Si tout se passe comme prévu, les Algériens apprendront, le 12 septembre prochain, le verdict qui sera rendu par le tribunal d'Ouargla dans l'un des procès les plus singuliers de l'histoire de la justice algérienne : celui de deux jeunes habitants de la capitale du sud-est coupable d'avoir «tenté de s'immoler par le feu».

Bien sûr, le magistrat qui a décidé du chef d'inculpation et de sa formulation n'a pas poussé le cynisme jusqu'à reprocher aux deux jeunes chômeurs de mettre fin à leurs jours. Il a alors trouvé, à moins que quelqu'un d'autre n'ait trouvé pour lui, quelque chose d'autre : les accuser d'avoir tenté, dans la foulée de leur suicide, d'incendier un centre d'entraînement de la police régionale. Une sorte de «dommage collatéral» programmé, et en connaissance de cause !

 

En dépit du fait qu'il soit difficile de s'attarder sur les circonstances «techniques» et «matérielles» de la tentative de suicide des deux jeunes Ouarglis, on a quand même appris de la bouche de Madani Madani, que les «accusés» étaient loin de ce centre d'entraînement au moment où ils ont tenté de mettre fin à leurs jours.

 

M. Madani aurait certainement pu se passer de cette formule un peu trop emphatique pour la circonstance : «Ce procès est éminemment politique», a-t-il dit, mais on savait déjà ce qu'au fond on reprochait aux deux… miraculés. Ils sont connus pour leur engagement dans le combat des chômeurs locaux.

 

Et les chômeurs locaux sont d'Ouargla, ils veulent  donc du travail à Hassi Messaoud. Non seulement ils revendiquent leur part de l'immense richesse que renferme la région, mais en revendiquant, ils dénoncent un gigantesque trafic. Des «contrats» aussi grassement rémunérés que ceux du «milieu».
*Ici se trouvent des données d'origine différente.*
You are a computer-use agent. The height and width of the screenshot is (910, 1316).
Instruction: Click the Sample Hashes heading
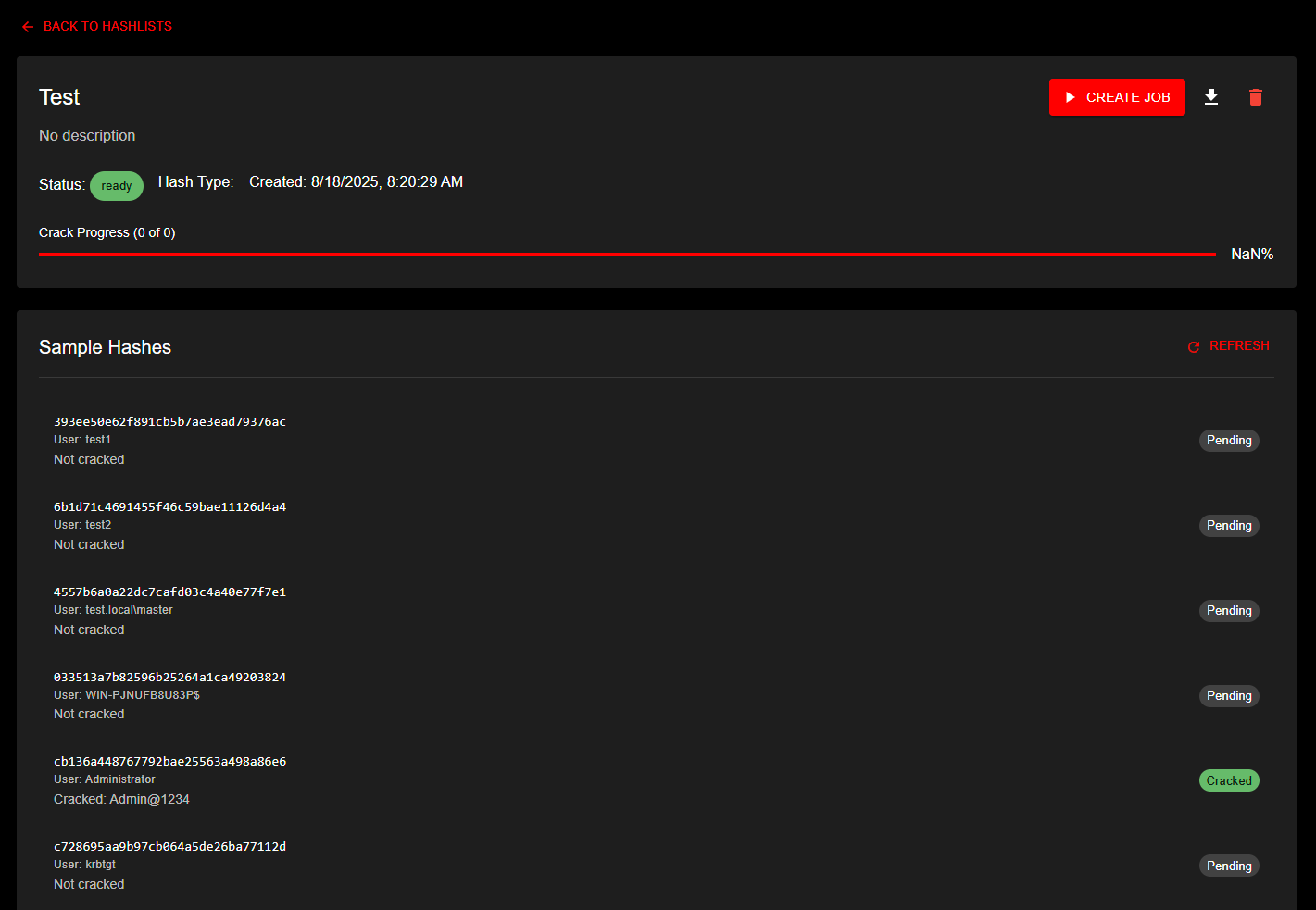pos(105,346)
Trop grassement rémunérés pour que ceux qui en tirent les ficelles et les dividendes s'accommodent d'un mouvement «politique» à leur porte. Un procès pour l'exemple, donc.

 

Quand on veut se suicider, il vaut mieux aller très loin des torches, surtout pour quelqu'un de connu pour ses états de service au sein d'un comité de défense des droits des chômeurs. En requérant deux ans de prison ferme à l'encontre des deux «accusés», le ministère public a annoncé la couleur. Bien sûr, d'ici le 12 septembre prochain, une autre issue… politique pourra être trouvée.

 

Mais les procès pour l'exemple ont ceci de commun avec les procès singuliers : la sévérité du verdict comme sa «clémence» sont de la même nature, puisqu'ils servent la même cause.